吸い口から唇を離し、煙を吐き出す。バザールに軒を連ねちゃあいるが今は昼時。客はみんなランチに行ってしまっていた。ぶっちゃけ暇である。
生憎と自分は先程ランチを食べ終わってしまった。あの店の和食は本当に美味い。日本酒の種類も豊富だし、店構えもイイ。通りを入ったところにあるからイヤに混雑してることも無いし。自分の占いを駆使して見つけただけのことはある。こういう事には惜しみなく使うのだから困ったものだ。くすりと小さく笑って何となしに顔を上げた。
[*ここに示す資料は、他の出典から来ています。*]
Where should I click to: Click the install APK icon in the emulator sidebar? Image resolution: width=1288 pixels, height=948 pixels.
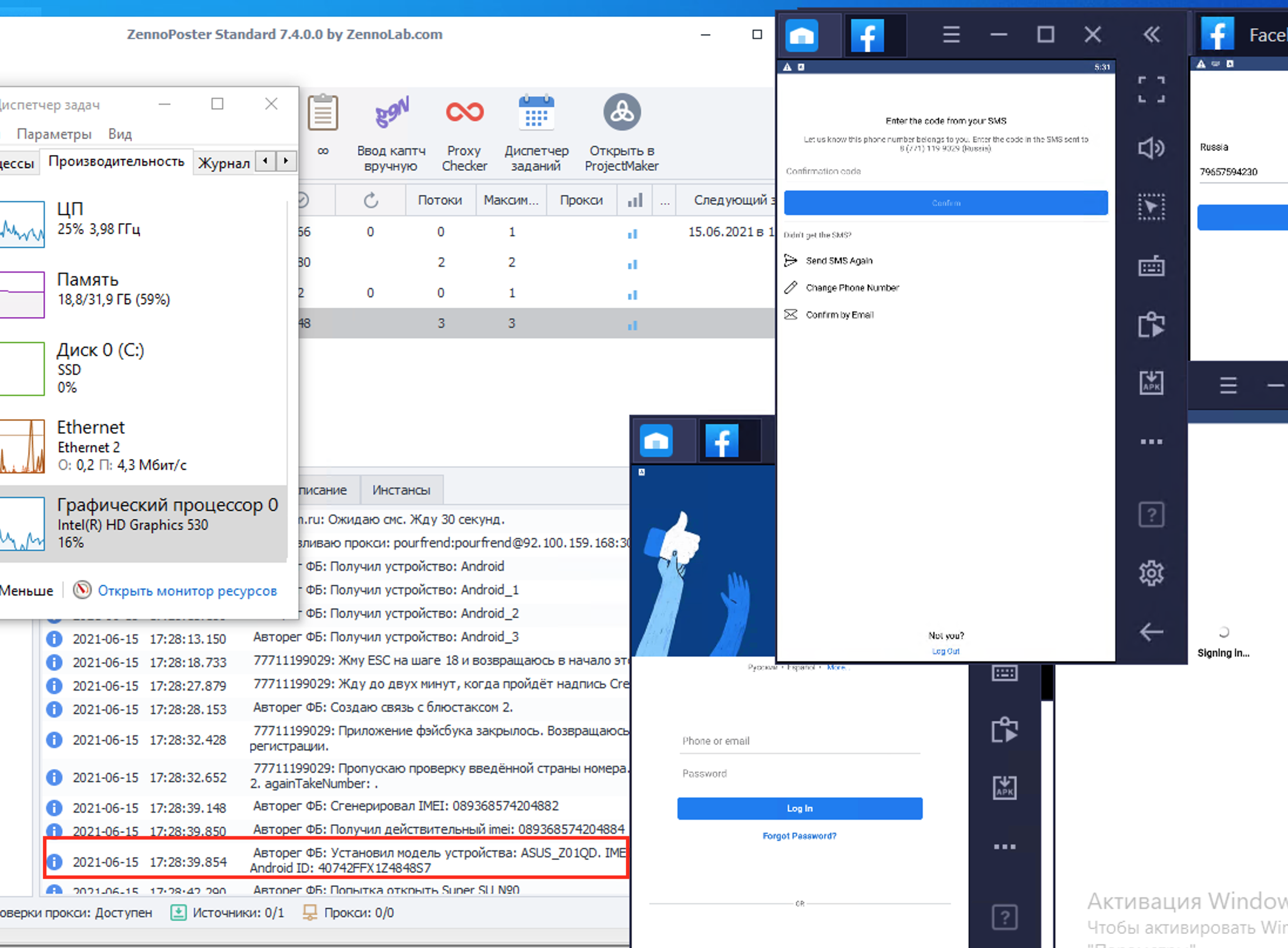tap(1151, 383)
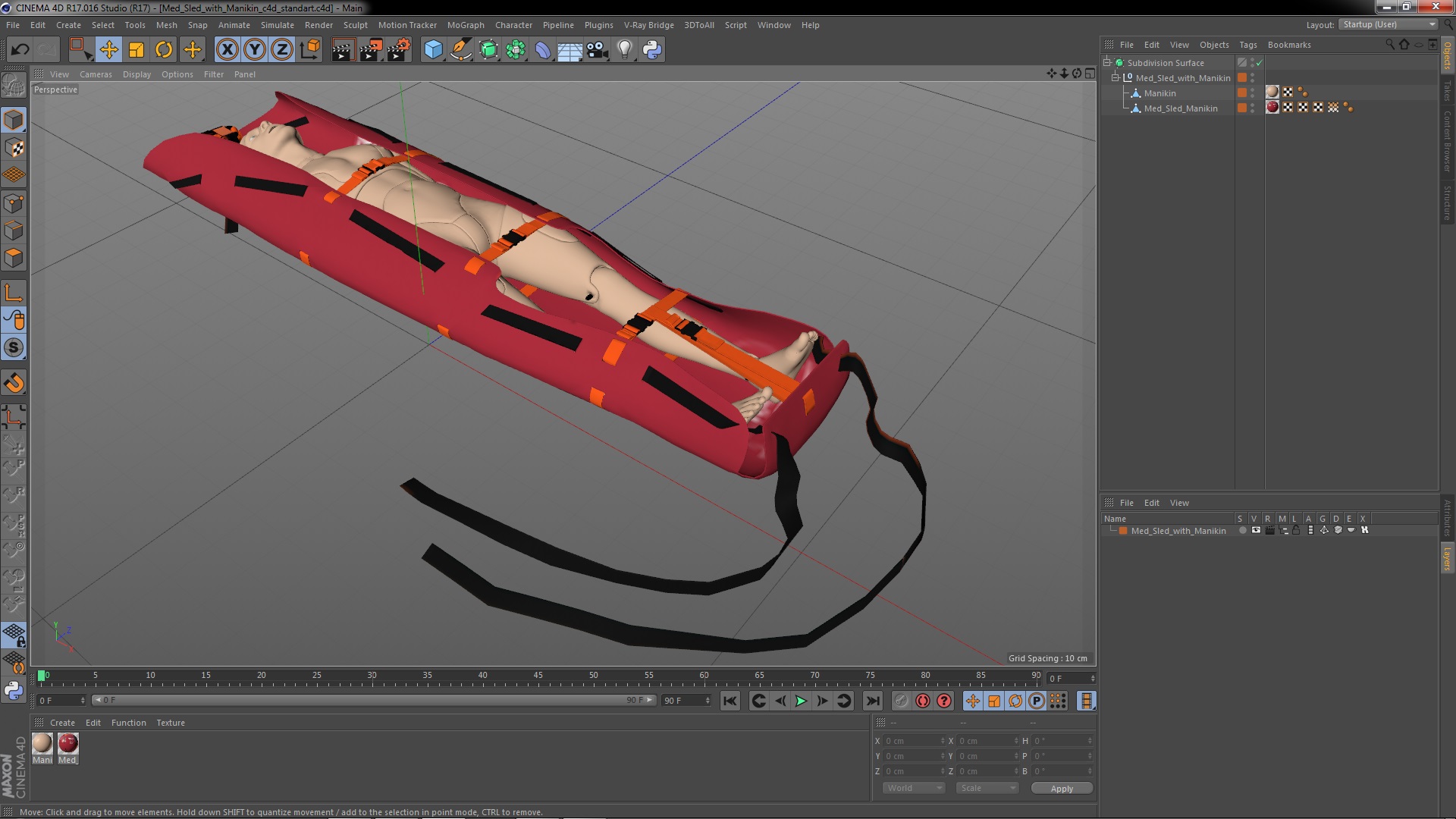Select the red Med material swatch

[x=68, y=743]
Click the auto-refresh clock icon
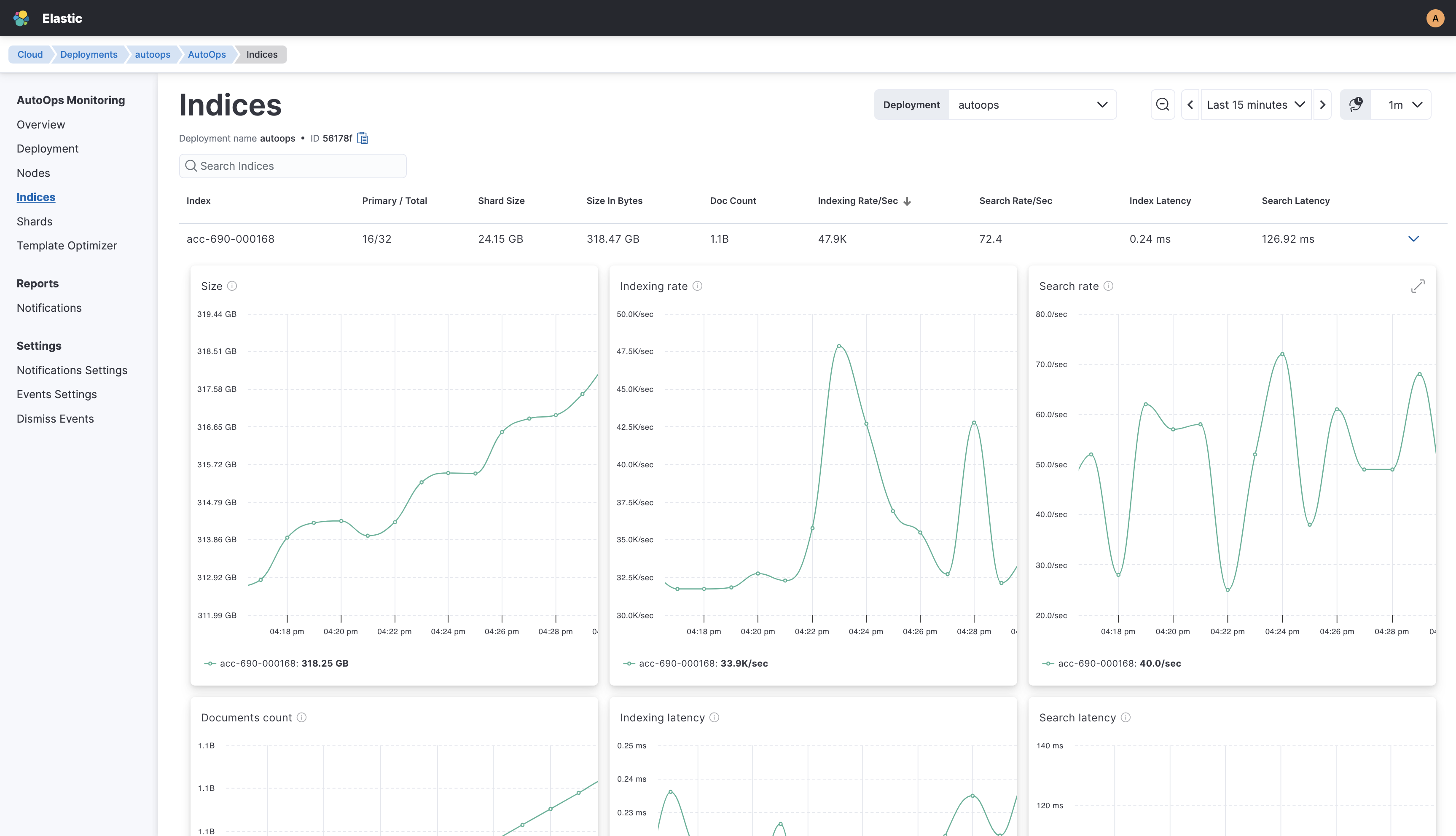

ムッキムキの体に金髪。何より特徴的なのが顔というより頭全体をすっぽり覆ってしまっている仮面のようなもの。最低限とばかり開けられた穴があるぐらいの。普段であればそんなあからさまに怪しく、且つカタギで無さそうな者には声を掛けない。触らぬ神になんとやら。
しかし、そう。前述にあるように彼女は暇を持て余していたのである。それに、もうそろそろ。

『そこの逞しいお兄さん』
「……オレか」
『そうお兄さん。時間あるんだったら寄ってかない?』

屈強な肉体の男が体ごとこちらへ振り返る。横から見てもイイ体をしていると思ったが正面から見れば殊更。この間のトラファルガー
・ローもイイ体をしとったが、あれはどちらかと言えば細マッチョ。この目の前の御仁はガチ。いやぁ見ていて飽きない。

飲み屋か、そういう店の誘いだとでも思ったのだろう。男は彼女を見、そして掲げられている“占い”の看板を見ると露骨に嫌そうな顔をした。仮面なんざ被ってっから雰囲気でしかないが。そこは経験則。ああいう手合いは自分のような非科学的で眉唾物を嫌うもんだ。それは当たりで。

「悪いがオレは占いは信じてないし、興味がない」
『まぁそう言わずに。雨宿りの暇潰しだと思ってさ』
「雨など、」

降っていないと続けようとしたところで見事に鍛え上げられた男の肩にぽつりと雫が落ちる。まさかと見上げればしとしとと天上から雨が降ってくるではないか。それは少しずつ粒を大きくしていって。まばらではあるがバザールにいた客がバタバタと何処かへ避難していく。
紫煙をくゆらせながら女がニヒルに笑った。

『何時までもそんなたとこに居ったら風邪引いちゃうよお兄さん』
「…………。」
『長い人生の束の間、ちょいと私にもらえんか』
「……いいだろう」

たかが天気を当てただけ。その程度の芸当を出来る占い師ならこの海にはごまんといるだろう。それでも何故か彼女には感じるものがあった。勘としか言えない。けれどこの海を渡っている以上、その勘が大概馬鹿には出来なかった。
時としてそれに身を任せるべきだと学んだ。今がその“時”に含まれるかは分からないが。

敷物の上に上がり、彼女の対面にどかりと胡座を掻いて座る。目も覚めるような蒼と此方をじっと見据える鳥と目が合う。随分と大きい。鷹だろうか。